In 2008, the coho run on the Scott reached abysmally low numbers, when a mere 62 adult coho returned. The year before, some 1,622 had returned.

Similarly, NOAA's scientists say 8,700 coho should return to the Shasta to ensure that stream's coho are no longer threatened.

Adriane Garayalde, district administrator for the Shasta Valley Resource Conservation District, said 400 was the largest number of coho return to that stream in recent years. She declined to provide estimates on historical numbers, saying the figures weren't reliable.

Sommarstrom, Garayalde and Costales say the problem lies in how NOAA classified potential coho habitat. The scientists described much of the region's small seasonal tributaries as "intrinsic potential habitat," or areas that could potentially host numbers of spawning fish.

"It's all the blue lines out even to places where there's no running water," Garayalde said, referring to the blue-shaded salmon habitat on NOAA's maps. "That's the biggest concern. We're trying to get a better handle on how the model was made."
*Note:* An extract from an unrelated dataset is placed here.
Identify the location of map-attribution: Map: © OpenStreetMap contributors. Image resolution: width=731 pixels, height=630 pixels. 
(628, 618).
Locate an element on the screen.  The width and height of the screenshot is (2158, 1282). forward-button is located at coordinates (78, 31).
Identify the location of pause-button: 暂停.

Lagomarsino said the 25-year recovery plan is a draft and even if implemented in its current form, it could change over time as more information becomes available. She called it a "living document." The public is invited to attend a meeting next month in Yreka to voice their concerns about the plan. They can also submit comments on NOAA's website.

She said the recovery plan also isn't a binding legal document for enforcement or regulatory efforts, though the scientific analysis could be used in the future to draft regulations.

"The plan sort of sets the stage and provides the context of the work" that needs to be done to improve coho runs, she said. "It can be intimidating, the recovery plan, but it is voluntary."